Point taken on the total system power, but it's still 165 watt TDP. Agreed for "burst" workflows it'll be fine. But how many people have "burst" workflows that need a mobile 980? This thing is for gamers and they'll be maxing it for hours at a time, or (I personally) would be maxing it for GPU compute. I just think it's being done for publicity and that this is not really a serious use case for a chip like this. Indeed this whole "my chip number is bigger than yours" game is not seeing increases in real life performance because of aggressive throttling. I'm seeing lower-power chips beating throttled higher-power chips in small form factor computers.
You know how merciless gamers can be. Nvidia better be sure that the systems sporting this chip can achieve 980-style expectations, because otherwise these guys will light up the forums with criticism.
What I'd like to see is a return to single slot video cards for desktop PCs, which should be entirely possible if they're cramming a 980 into a laptop. The monstrosities that AMD and Nvidia keep cranking out every year are just absurd at this point, especially if you care about form factor or power consumption.
I spoke with a laptop reseller a few minutes ago and according to him, the 980 will only fit in laptops thicker than 1" - so it will not be available in a slimmer, lighter gaming laptops like the MSI Ghost series.
This was 2x GTX 970M SLI model, pretty slim at ~23 mm with 3 kg weight.
I wonder though how well cooling will work with GTX 980. All previous Aorus models kinda struggled with cooling, and that was with less powerful GPUs (albeit SLI).
Out of announced notebooks, the least weird ones are MSI GT72 and Clevo P775DM:
I feel like overclockability is the last thing Nvidia should be focusing on for laptops. The trade-off for overclocking is heat generation which is undesirable for laptops by far. These cards generate a lot of heat as is.

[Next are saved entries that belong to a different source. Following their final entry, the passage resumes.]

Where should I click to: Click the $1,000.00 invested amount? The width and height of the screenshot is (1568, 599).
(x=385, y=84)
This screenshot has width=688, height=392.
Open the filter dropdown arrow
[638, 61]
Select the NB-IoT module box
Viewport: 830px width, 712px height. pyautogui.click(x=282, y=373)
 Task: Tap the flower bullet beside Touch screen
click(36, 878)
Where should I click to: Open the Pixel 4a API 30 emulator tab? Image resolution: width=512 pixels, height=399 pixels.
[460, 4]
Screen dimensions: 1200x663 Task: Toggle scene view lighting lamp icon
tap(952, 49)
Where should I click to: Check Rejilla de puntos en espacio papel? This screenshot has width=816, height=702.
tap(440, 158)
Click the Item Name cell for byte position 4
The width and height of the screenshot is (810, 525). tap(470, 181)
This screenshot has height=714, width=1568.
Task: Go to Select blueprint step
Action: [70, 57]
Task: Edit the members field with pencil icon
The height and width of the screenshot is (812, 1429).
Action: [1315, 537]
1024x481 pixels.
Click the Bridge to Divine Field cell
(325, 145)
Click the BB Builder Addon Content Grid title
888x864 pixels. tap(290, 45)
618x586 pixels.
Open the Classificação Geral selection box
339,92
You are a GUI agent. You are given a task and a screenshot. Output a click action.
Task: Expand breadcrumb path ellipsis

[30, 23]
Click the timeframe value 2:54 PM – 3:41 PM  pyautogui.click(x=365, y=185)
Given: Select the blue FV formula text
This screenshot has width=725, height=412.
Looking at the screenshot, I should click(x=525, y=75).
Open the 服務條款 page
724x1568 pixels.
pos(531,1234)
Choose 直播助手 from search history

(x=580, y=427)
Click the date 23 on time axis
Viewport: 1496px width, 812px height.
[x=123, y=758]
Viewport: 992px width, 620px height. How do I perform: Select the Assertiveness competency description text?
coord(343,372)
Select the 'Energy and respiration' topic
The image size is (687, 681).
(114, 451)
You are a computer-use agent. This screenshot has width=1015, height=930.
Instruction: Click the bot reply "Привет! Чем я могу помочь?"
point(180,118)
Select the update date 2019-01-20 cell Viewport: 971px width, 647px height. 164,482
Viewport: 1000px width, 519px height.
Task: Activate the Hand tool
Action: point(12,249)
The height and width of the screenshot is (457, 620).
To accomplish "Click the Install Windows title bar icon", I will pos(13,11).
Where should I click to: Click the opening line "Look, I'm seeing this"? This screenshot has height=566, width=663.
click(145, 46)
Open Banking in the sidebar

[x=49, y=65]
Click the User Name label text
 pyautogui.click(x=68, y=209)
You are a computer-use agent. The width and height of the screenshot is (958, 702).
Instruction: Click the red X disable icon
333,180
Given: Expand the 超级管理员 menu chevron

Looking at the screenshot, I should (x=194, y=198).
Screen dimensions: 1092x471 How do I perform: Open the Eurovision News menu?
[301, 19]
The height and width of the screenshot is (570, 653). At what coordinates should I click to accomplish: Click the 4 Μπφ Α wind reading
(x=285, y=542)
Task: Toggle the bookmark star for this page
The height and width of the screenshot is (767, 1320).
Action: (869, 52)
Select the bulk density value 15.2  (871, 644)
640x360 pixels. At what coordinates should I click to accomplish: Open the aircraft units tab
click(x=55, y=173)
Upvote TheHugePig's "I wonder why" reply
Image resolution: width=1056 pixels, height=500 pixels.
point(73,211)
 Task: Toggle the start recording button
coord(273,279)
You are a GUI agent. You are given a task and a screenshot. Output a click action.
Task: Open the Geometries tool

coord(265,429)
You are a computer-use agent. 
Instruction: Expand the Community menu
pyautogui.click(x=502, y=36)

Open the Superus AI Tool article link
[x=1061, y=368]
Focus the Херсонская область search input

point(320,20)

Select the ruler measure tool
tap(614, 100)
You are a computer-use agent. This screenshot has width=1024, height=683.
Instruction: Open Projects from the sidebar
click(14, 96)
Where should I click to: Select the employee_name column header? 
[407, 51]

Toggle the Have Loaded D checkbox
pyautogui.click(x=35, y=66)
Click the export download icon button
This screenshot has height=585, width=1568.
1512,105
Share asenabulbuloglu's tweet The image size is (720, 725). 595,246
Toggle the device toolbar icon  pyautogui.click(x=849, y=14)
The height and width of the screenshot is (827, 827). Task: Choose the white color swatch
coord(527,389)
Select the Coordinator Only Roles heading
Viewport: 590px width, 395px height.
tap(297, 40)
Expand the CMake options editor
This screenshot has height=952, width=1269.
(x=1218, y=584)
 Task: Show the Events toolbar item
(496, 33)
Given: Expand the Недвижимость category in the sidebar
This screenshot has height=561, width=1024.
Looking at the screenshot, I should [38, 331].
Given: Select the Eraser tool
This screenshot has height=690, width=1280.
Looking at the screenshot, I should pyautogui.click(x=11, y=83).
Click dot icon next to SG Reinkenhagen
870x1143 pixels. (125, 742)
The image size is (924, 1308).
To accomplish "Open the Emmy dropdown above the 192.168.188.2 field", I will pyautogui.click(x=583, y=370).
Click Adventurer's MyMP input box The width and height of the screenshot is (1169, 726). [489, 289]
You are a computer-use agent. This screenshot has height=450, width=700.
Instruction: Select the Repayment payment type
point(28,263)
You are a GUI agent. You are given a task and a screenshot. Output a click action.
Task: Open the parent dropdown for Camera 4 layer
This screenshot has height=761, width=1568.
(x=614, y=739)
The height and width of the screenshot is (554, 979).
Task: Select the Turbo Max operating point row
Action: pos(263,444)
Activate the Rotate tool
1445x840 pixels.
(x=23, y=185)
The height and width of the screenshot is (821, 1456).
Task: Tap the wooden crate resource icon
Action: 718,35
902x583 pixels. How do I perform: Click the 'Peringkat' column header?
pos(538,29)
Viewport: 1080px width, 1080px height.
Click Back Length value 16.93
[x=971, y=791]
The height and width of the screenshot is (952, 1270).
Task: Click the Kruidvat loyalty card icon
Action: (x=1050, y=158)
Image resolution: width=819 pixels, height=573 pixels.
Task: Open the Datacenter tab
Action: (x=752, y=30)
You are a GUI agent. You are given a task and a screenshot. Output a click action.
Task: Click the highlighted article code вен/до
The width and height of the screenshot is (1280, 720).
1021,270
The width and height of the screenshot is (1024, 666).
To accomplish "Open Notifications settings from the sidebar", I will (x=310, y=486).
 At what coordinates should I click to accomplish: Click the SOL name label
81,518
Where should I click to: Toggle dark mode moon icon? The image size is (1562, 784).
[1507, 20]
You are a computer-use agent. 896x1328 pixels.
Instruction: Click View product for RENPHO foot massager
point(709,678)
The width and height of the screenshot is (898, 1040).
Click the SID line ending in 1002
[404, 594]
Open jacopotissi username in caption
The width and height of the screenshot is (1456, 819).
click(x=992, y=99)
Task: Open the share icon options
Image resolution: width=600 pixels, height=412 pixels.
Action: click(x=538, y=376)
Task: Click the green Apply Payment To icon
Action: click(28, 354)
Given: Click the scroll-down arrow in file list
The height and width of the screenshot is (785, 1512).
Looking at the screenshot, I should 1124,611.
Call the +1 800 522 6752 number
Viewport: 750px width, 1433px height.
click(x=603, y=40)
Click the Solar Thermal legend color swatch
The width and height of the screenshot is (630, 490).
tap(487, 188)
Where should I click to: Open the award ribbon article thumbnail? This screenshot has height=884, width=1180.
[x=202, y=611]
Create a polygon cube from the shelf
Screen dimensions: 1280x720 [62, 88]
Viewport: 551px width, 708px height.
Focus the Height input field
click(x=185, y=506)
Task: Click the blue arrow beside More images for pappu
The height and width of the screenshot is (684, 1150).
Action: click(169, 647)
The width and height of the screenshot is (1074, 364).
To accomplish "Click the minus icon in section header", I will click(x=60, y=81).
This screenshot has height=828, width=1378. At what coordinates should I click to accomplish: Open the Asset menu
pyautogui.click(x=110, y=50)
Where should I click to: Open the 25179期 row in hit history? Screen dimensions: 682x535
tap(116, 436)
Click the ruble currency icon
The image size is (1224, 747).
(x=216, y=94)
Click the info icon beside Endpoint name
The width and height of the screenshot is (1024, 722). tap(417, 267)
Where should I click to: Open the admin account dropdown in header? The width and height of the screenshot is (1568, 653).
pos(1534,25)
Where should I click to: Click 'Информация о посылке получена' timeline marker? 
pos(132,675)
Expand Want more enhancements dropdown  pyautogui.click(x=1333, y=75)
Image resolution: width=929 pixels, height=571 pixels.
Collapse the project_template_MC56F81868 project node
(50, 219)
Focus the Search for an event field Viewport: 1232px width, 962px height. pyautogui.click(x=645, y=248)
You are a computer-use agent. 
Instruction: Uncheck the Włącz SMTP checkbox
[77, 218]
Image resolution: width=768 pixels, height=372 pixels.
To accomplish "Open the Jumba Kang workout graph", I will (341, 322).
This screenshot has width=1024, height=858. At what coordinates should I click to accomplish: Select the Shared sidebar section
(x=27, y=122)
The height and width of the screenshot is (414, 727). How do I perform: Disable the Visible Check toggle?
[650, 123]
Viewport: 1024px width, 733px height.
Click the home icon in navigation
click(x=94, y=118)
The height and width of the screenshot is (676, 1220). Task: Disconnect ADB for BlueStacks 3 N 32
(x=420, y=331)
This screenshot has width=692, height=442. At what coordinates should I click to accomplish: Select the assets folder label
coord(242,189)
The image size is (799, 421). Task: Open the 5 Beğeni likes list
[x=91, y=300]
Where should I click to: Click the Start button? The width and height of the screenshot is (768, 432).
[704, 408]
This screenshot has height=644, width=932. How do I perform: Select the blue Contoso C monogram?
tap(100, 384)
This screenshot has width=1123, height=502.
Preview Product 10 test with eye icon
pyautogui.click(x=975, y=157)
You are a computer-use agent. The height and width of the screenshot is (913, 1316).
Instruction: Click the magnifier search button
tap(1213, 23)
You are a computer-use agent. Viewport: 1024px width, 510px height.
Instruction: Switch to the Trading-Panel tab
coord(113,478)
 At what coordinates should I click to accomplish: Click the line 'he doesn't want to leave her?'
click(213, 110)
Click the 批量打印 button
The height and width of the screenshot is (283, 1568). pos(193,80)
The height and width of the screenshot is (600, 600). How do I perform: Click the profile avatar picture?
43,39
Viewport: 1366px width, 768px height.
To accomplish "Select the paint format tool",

I don't think people are expecting these to be laptops, exactly. More like very portable "desktops". I know a lot of people in the VR community are going bonkers over this announcement. It's going to make setting up demos a hell of a lot easier. Nvidia's Optimus technology (don't ask me what it was for, I could never keep it straight) was a serious impediment to achieve low tracking latency, to the point of being downright impossible. I even once returned a laptop with a 980M the same day I got it after I found out Optimus basically made it useless to use with my DK2.
I probably won't buy one of these. I'll probably just stuff my desktop into an aluminum case suitcase. But you could pull the battery out and throw it away for all the VR folks care. This will get setup on a table at conferences by a lot of people.
Yes, latency is the biggest problem. The absolute best case scenario is that you have a direct fiber connection to your ISP, which is hosting servers locally. Then it would probably be acceptable.
Realistically, with a standard consumer broadband connection you're adding tens of milliseconds on top of everything else, which completely ruins a lot of action games.
However! If you've got a desktop gaming PC at home, you can now play games from your laptop (or TV) with Steam in-home streaming. They don't even have to be Steam games. Over a wired LAN it's fantastic, and on WiFi it's still pretty good.
It would be really nice for instance dual-boot a Macbook Pro for work during the day, then come home and plug in an external GPU for gaming.